The Nigerian billionaire and the Clintons: did relationship influence dealings at US State Department?

Nigerian billionaire Gilbert Chagoury, one of Africa’s richest men, has built a reputation as a giant of global philanthropy.
His name is on a gallery at the Louvre and a medical school in Lebanon, and he has received awards for his generosity to the Catholic Church and St Jude’s Children’s Hospital in the US. He owns a seven-bedroom hilltop mansion in Beverly Hills, and he has a high-level network of friends from Washington to Lebanon to the Vatican, where he serves as an ambassador for the tiny island nation of St Lucia. His website shows him shaking hands and laughing with Pope Francis.

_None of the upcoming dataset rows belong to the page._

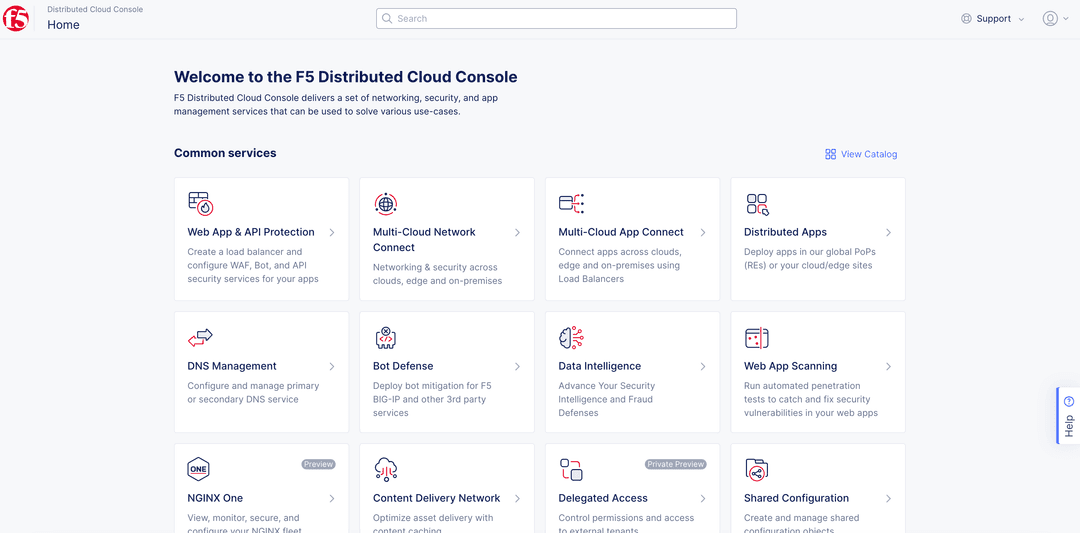The height and width of the screenshot is (533, 1080).
Task: Open the Help side tab
Action: point(1068,415)
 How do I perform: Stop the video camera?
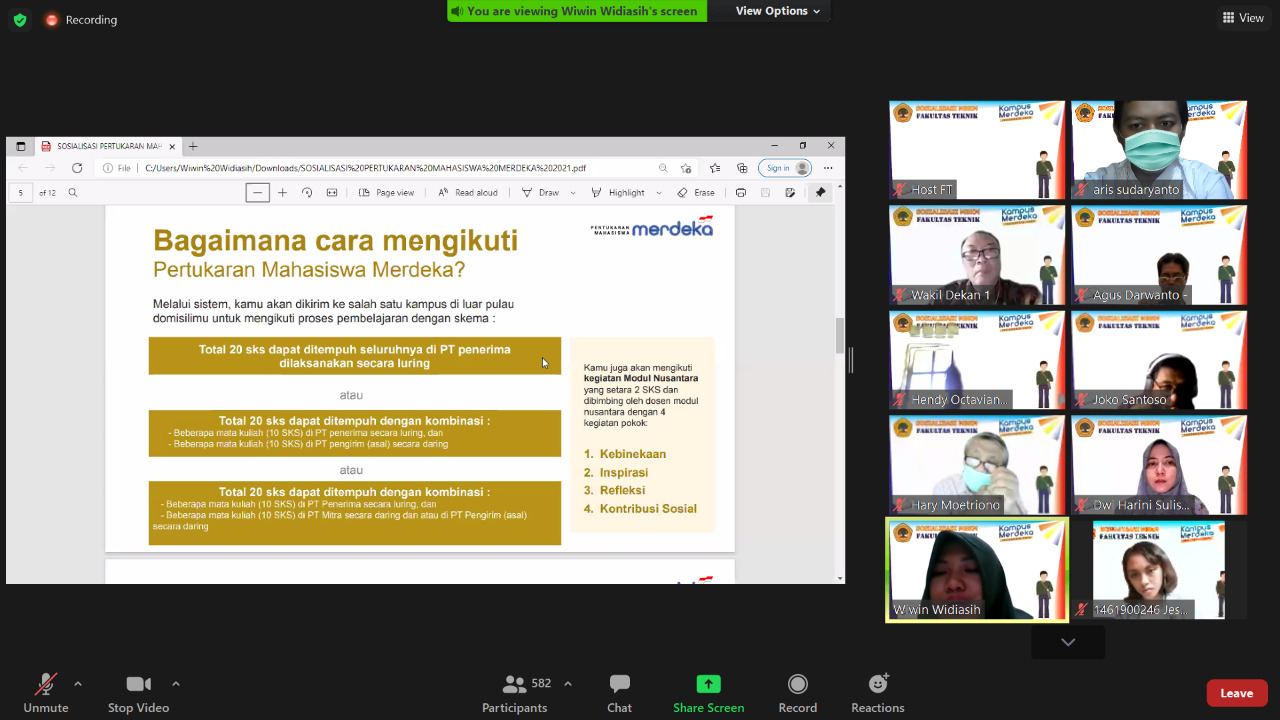click(x=138, y=693)
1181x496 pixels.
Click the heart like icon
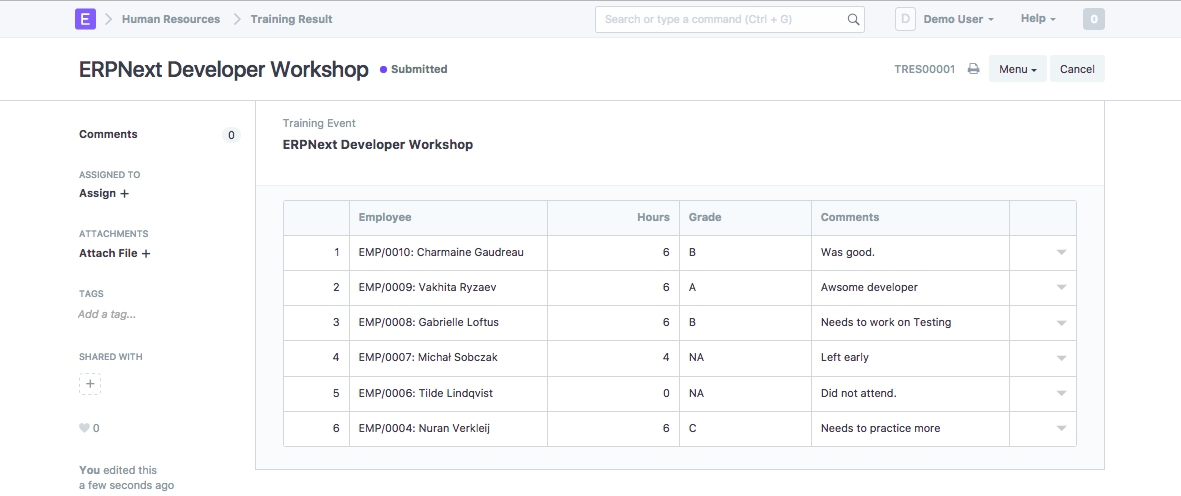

“I never imagined what the future would hold for me,” Chagoury once said of his boyhood in Nigeria. “But I knew there was a vision for my life that was greater than I could imagine … . I consider it a duty to give back.”
Since the 1990s, Chagoury has also cultivated a friendship with the Clinton family — in part by writing large cheques, including a contribution of at least US$1 million to the Clinton Foundation.
By the time Hillary Clinton became secretary of state, the relationship was strong enough for Bill Clinton’s closest aide to push for Chagoury to get access to top diplomats, and the agency began exploring a deal, still under consideration, to build a consulate on Chagoury family land in Lagos, Nigeria.